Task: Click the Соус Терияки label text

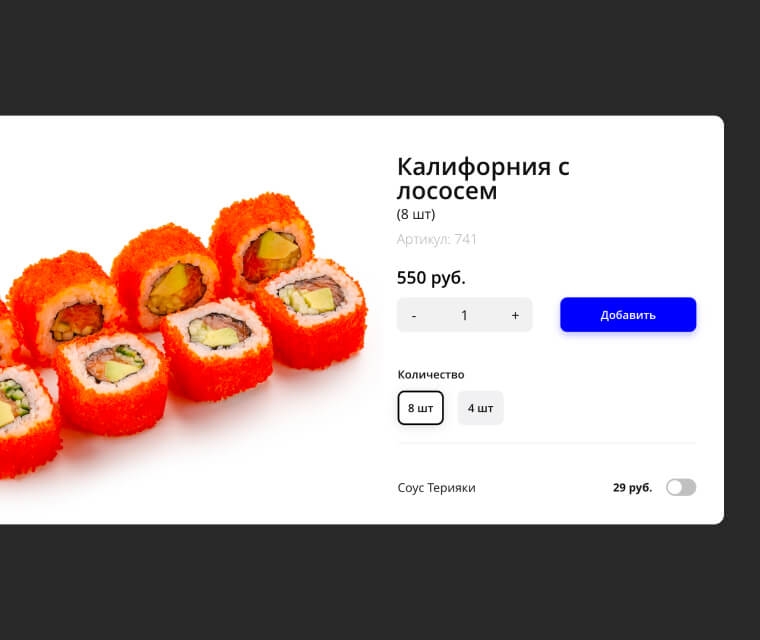Action: [436, 488]
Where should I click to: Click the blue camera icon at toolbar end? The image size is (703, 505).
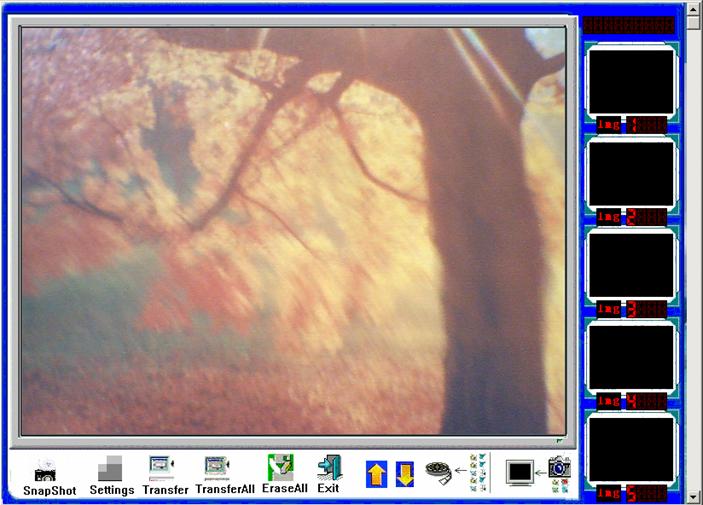coord(559,468)
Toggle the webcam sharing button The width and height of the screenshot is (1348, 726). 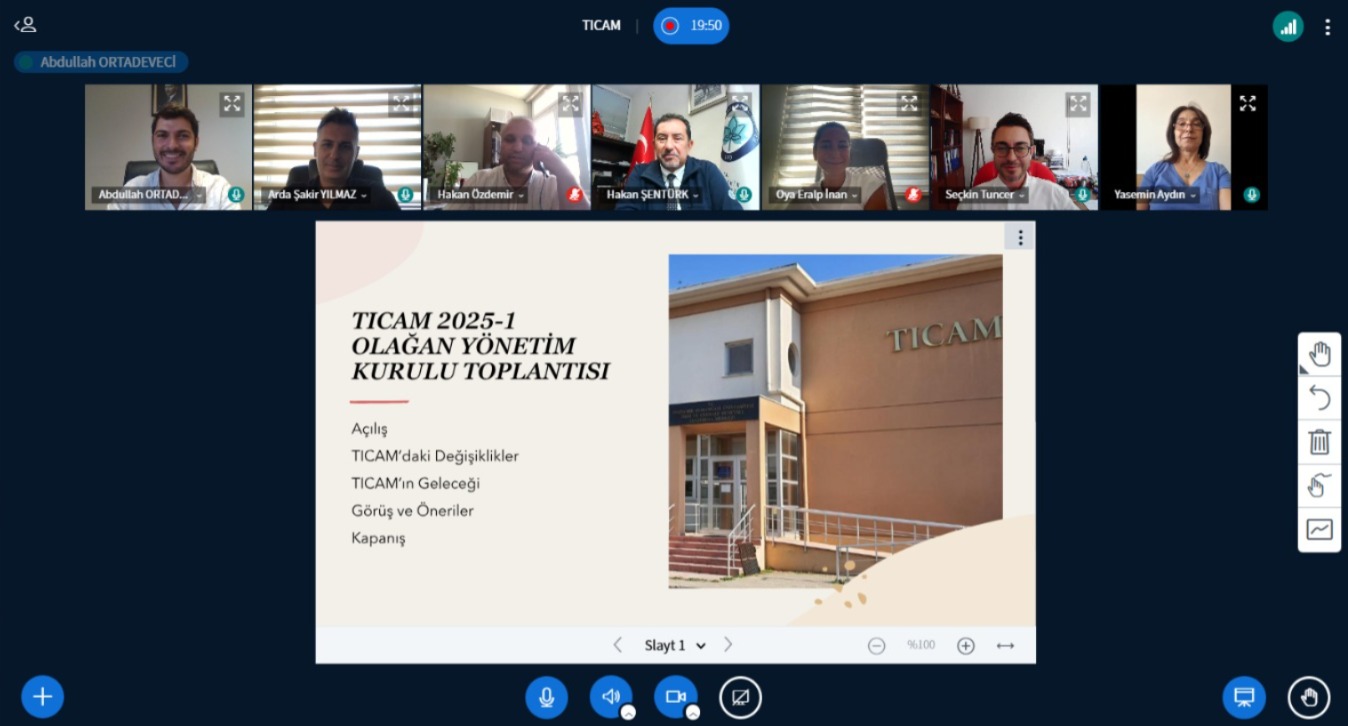[x=675, y=697]
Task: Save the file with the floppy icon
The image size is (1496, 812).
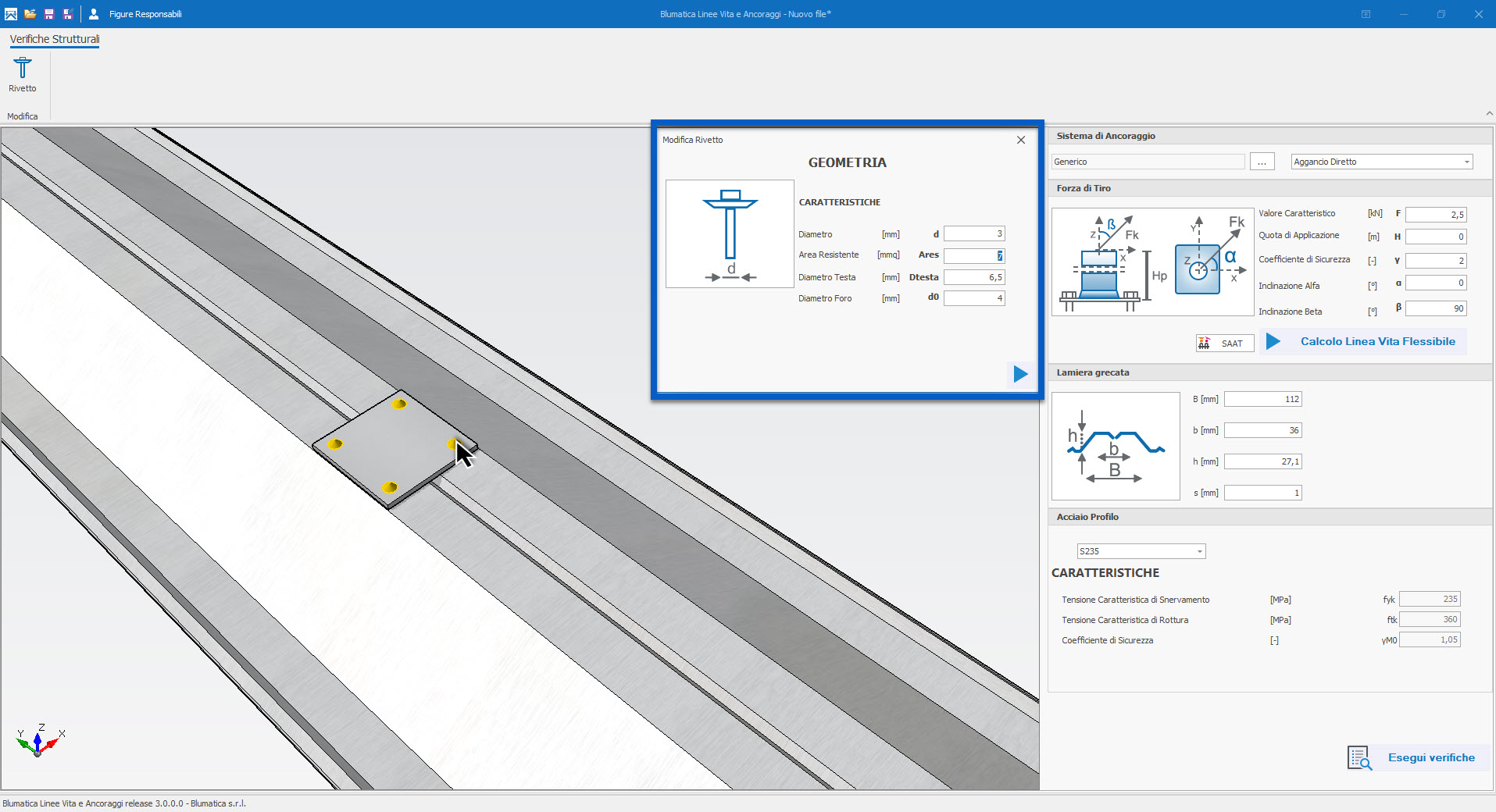Action: [49, 14]
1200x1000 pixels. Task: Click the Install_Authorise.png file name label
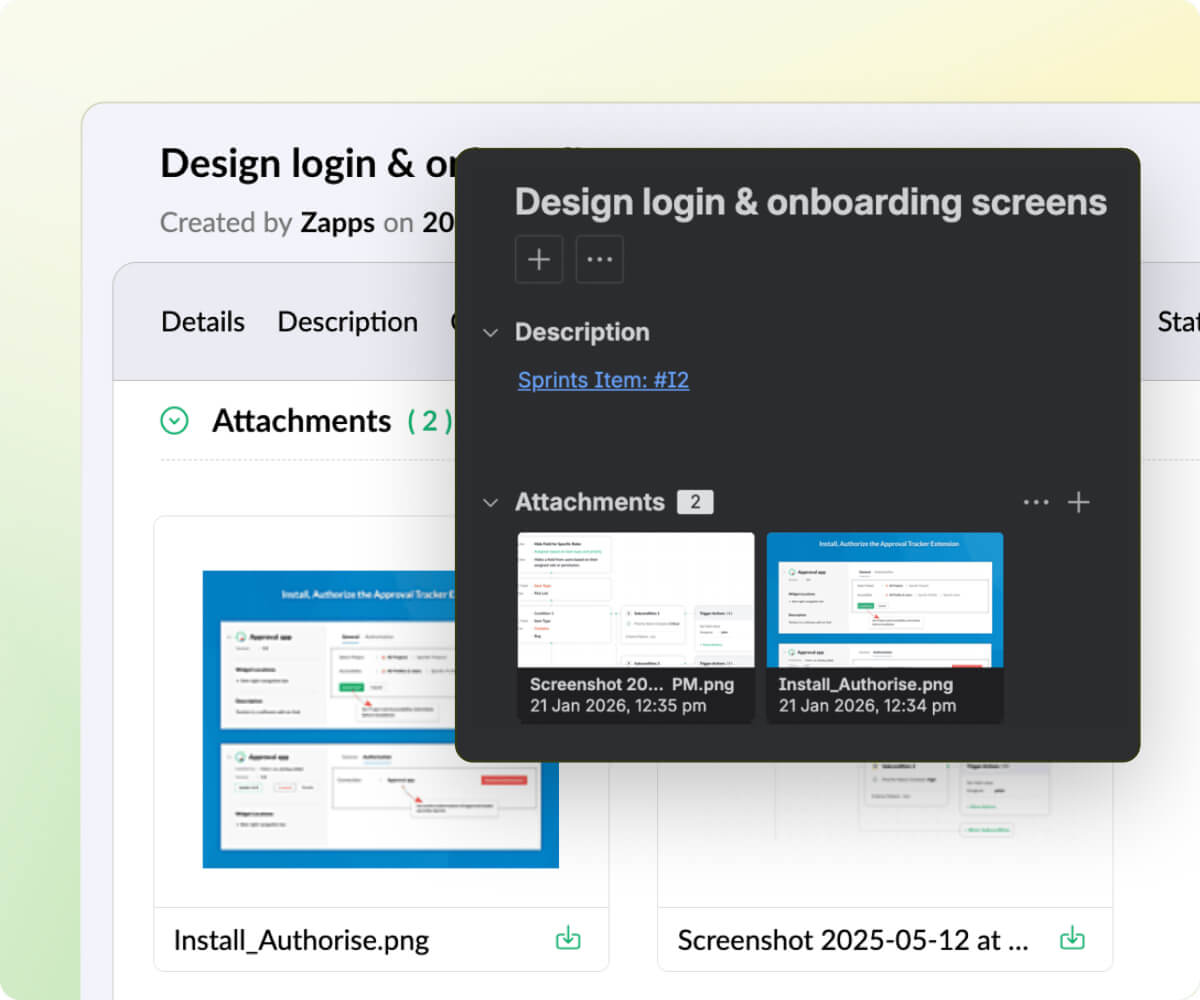[x=301, y=940]
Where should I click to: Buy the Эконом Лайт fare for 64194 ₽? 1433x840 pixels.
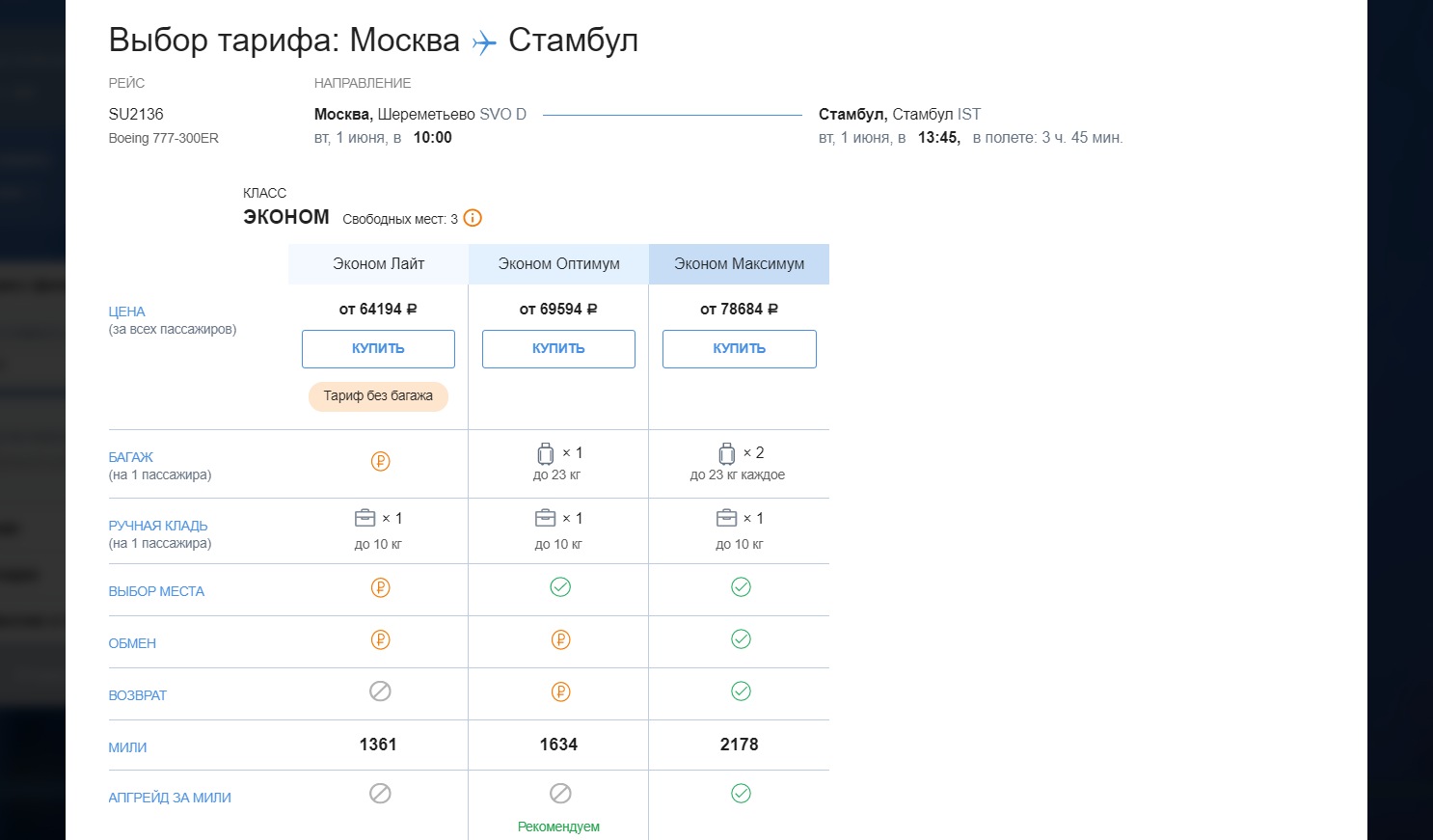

━━━━

Exercise requirements = Pictures must be left out of the answer, which should be exactly the lines from the one holding "The image size is (1496, 812)." through the last line of the entries above, both included; please add nothing.

Result of the exercise =
The image size is (1496, 812).
Action: [49, 14]
1200x1000 pixels. Task: Click the Install_Authorise.png file name label
[x=301, y=940]
Where should I click to: Buy the Эконом Лайт fare for 64194 ₽? 1433x840 pixels.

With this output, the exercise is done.